Le basi spirituali che provengono dall'antichità
Se per trovare le basi scientifiche dobbiamo rivolgerci alla scienza più moderna, per trovare la basi spirituali dobbiamo invece fare un salto indietro nel tempo. Documentatissime ricerche ci mostrano una preistoria completamente diversa e ci danno una nuova chiave di lettura della nostra società fino ad oggi, il XXI secolo. Pioniera di questa ricerca è stata Marija Gimbutas sull’origine della cultura indoeuropea e le ulteriori scoperte di Riane Eisler sull’Antica Europa, il periodo che va dal 7.000 a.C. al 3.500 a.C. circa, un periodo che è possibile ampliare fino al 30.000 a.C.: dunque più di 25.000 anni di storia.
la-civilta-della-dea-vol-1-libro-74929La civiltà più nota a noi di questo periodo probabilmente è quella dell’isola di Creta, che è l’emblema di un modo totalmente diverso dal nostro di concepire la vita, l’organizzazione dello Stato, le relazioni tra uomini e donne, l’arte e la civiltà. Ma ce ne sono anche altre, che si sono sviluppate in tutta l’Europa occidentale (Irlanda, Malta, Sardegna, Gran Bretagna, Scandinavia, Francia, Spagna e Italia), in tutto il bacino del Mediterraneo e anche dal Medio Oriente fino all’Oriente. In base a questi studi, la nostra storia si può dividere in due grandi capitoli:
*dal 30.000 a.C. al 3.500 a.C., periodo in cui il modello era quello di Partnership;
*dal 3.500 a.C. ai giorni nostri, periodo in cui il modello era quello di Dominanza.
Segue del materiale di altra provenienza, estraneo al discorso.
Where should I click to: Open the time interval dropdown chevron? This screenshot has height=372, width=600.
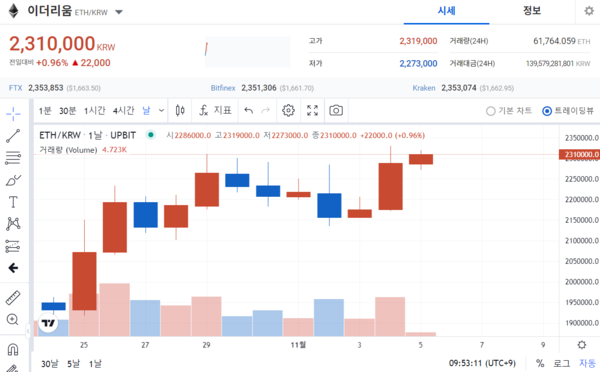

Il sistema di credenze degli Antichi Europei era basato sul ciclo della natura, di nascita, morte e rigenerazione, rappresentato dal principio femminile, la Dea Madre Creatrice. Le città sorgevano nei posti più fertili e vicino ai grandi fiumi. Si svilupparono tecnologicamente, materialmente, spiritualmente e nell’ambito artistico e creativo. La ricchezza materiale nasceva dallo sviluppo di tecnologie di produzione.
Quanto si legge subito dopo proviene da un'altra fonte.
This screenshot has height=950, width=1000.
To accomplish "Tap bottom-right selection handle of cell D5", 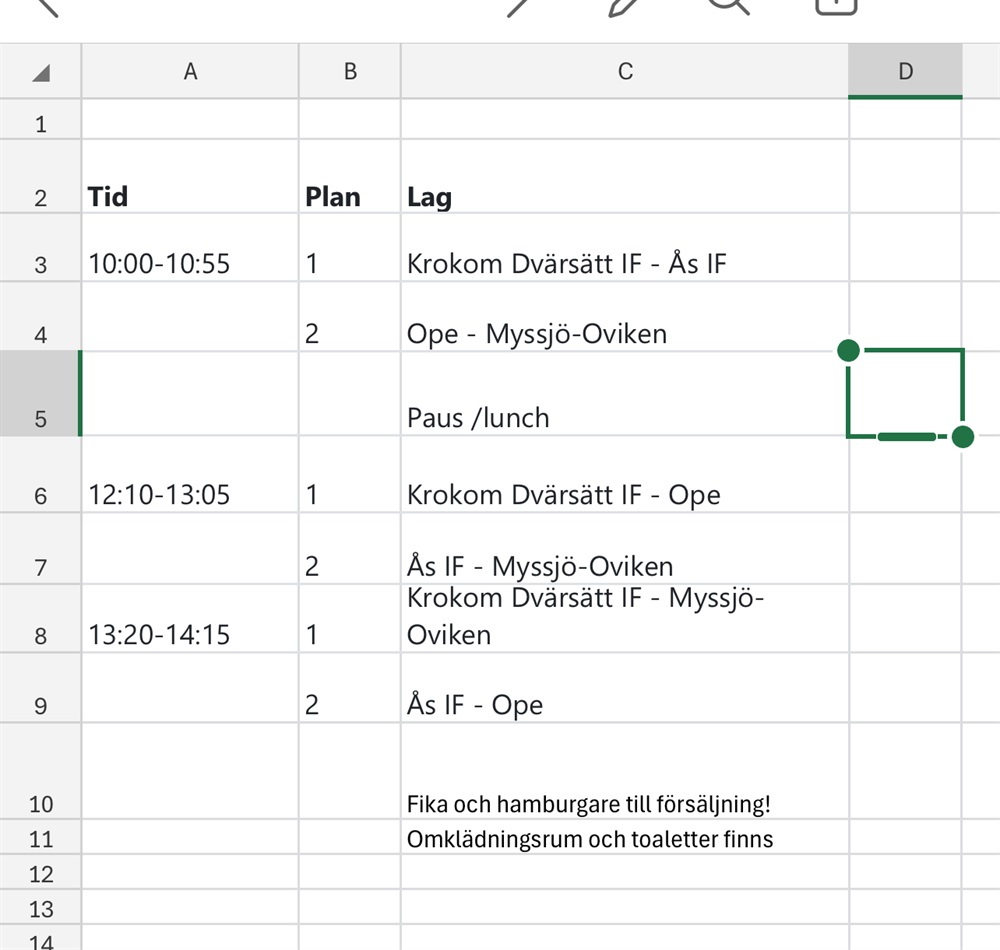I will tap(963, 437).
La forza fisica dall’uomo non era alla base della oppressione sociale, della guerra, della violenza. I mezzi di produzione erano messi in comune e la gestione della cosa pubblica era cooperativa e considerata un servizio finalizzato al bene comune. Le donne più anziane gestivano la distribuzione dei prodotti della terra ritenuti beni di tutta la comunità. Infatti c’era parità ed equilibrio tra i sessi, le donne potevano divenire capo clan e come sacerdotesse esercitavano una particolare autorità in ambito religioso. Prevalevano i valori femminili, la divinità era femminile e si dava importanza al potere di dare la vita e di sostenere l’essere umano. Tutto questo era simboleggiato dal Calice femminile o Graal, la sorgente della vita.
Da tutto questo ed altri studi ho sviluppato assieme a Luciana Ronco (che ha contribuito con alcuni scritti canalizzati, allo scopo di permettere a tutti di sperimentare le infinite capacità che abbiamo) un metodo di Coaching chiamato Spiritual Quantum Coaching, che dimostra sperimentalmente la validità e la funzionalità del modello di “donna/uomo” che ne deriva. Innanzi tutto era mia intenzione trovare un modello scientifico e spirituale che fosse alla base di ogni sistema di Coaching che funzionasse e quindi poter permettere ad ognuno di crearsi il proprio metodo di Coaching. Per far questo occorreva capire il funzionamento del nostro cervello e del nostro cuore e delle grandi Leggi Universali, in primis la legge di risonanza o azione reazione o del karma, che dir si voglia.
Da tutto questo lavoro si deduce e si sperimenta che siamo davvero esseri spirituali in un corpo materiale, che determiniamo la nostra vita e non siamo mai vittime, che siamo esseri di Amore, che si nutrono di Amore e ricercano l’Amore.